• Exercise aim:
Transcribe only the part of the material below that begins at the line containing "Where should I" and ends at the line containing "Screen dimensions: 1556x784", with both kept and images left out.

• Dataset entries:
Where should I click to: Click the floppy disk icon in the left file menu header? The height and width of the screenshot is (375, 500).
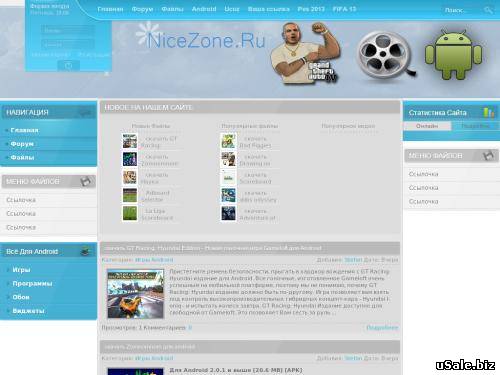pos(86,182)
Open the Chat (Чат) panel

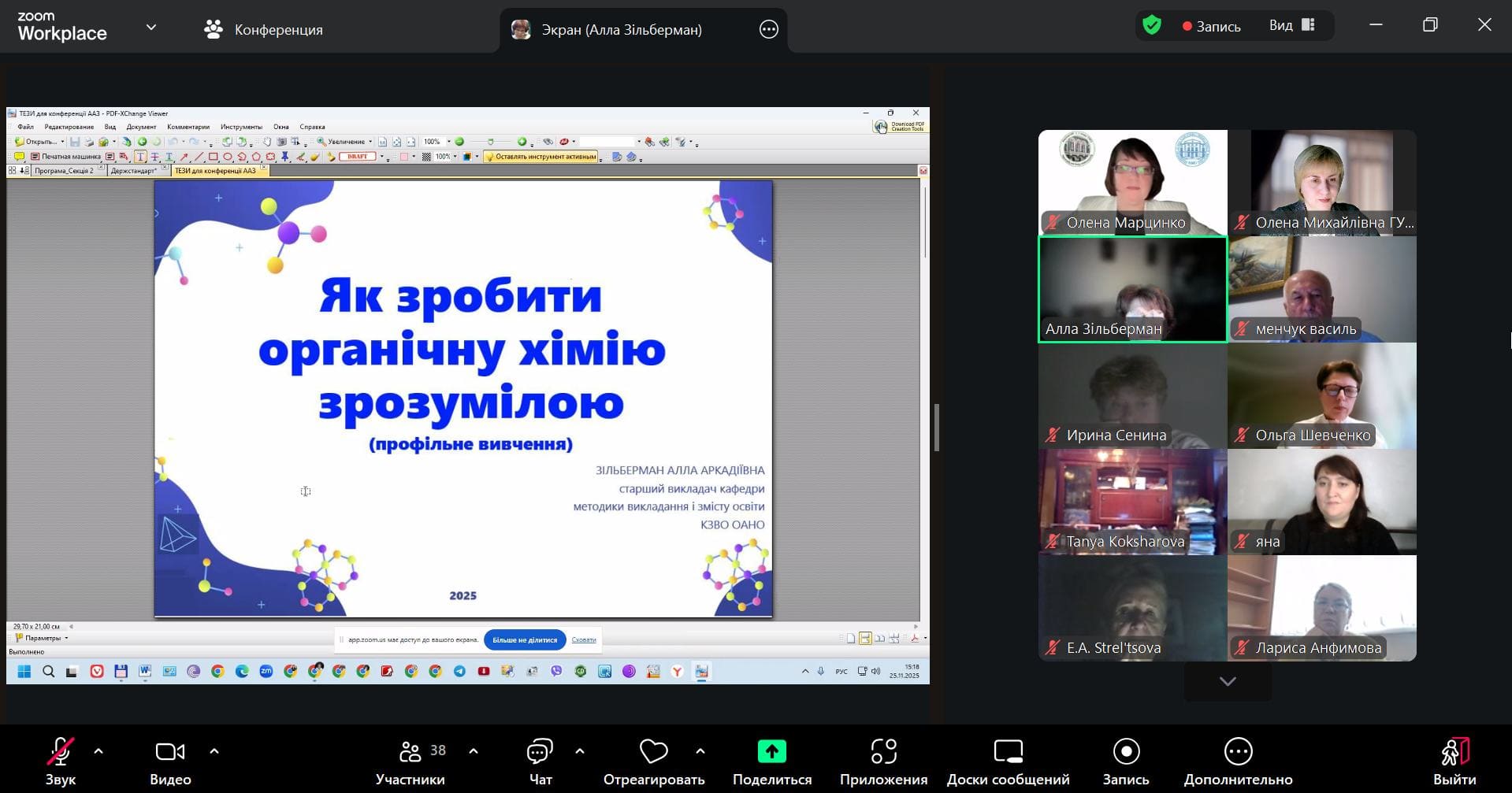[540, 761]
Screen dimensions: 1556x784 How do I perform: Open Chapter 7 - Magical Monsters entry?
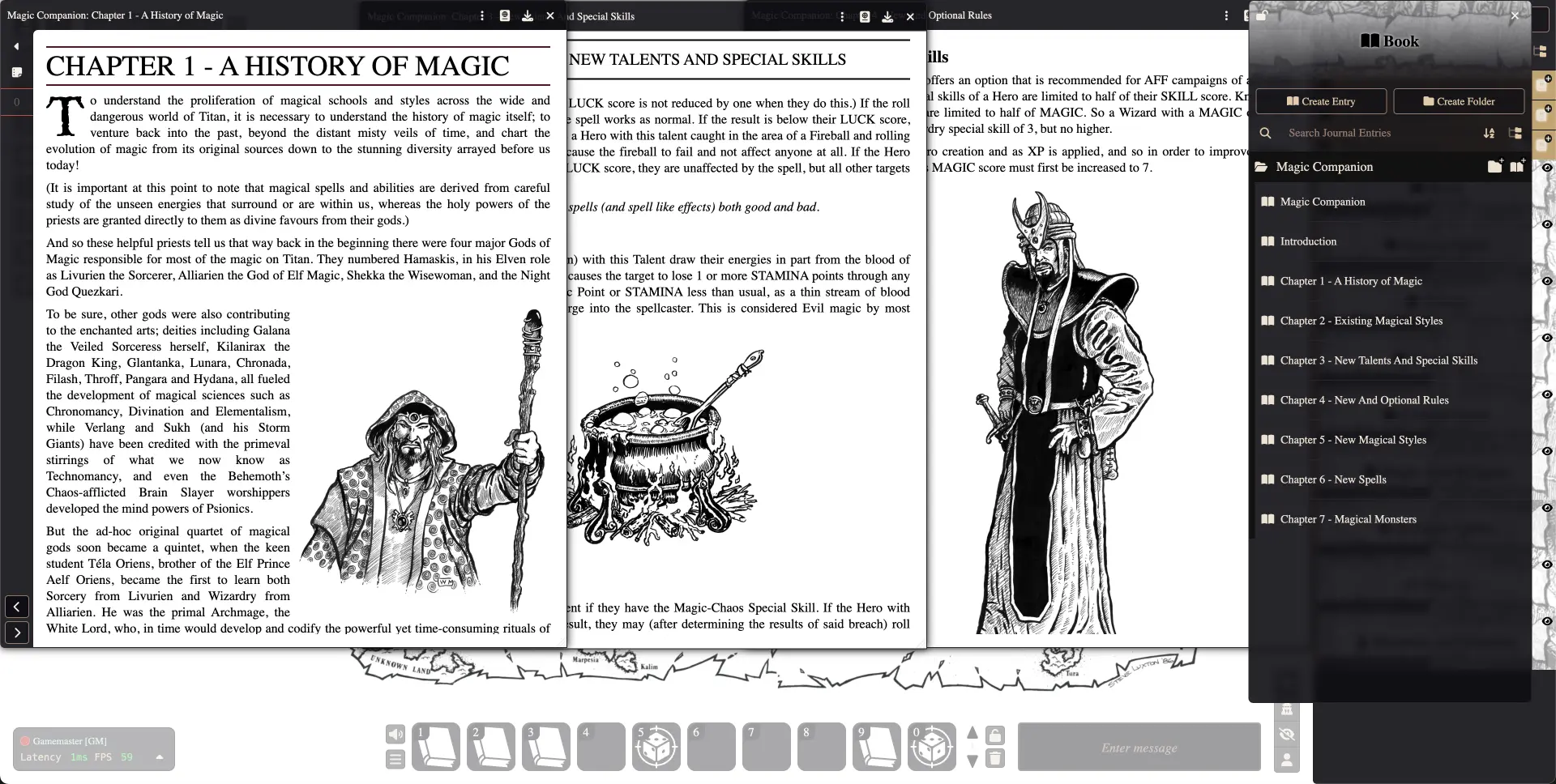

==

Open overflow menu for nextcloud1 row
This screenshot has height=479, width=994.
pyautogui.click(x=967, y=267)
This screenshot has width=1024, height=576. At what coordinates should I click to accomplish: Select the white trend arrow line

• The answer:
Where should I click to: Click the floppy disk icon in the left file menu header? The height and width of the screenshot is (375, 500).
pos(86,182)
Open the Chat (Чат) panel

[540, 761]
Screen dimensions: 1556x784 How do I perform: Open Chapter 7 - Magical Monsters entry?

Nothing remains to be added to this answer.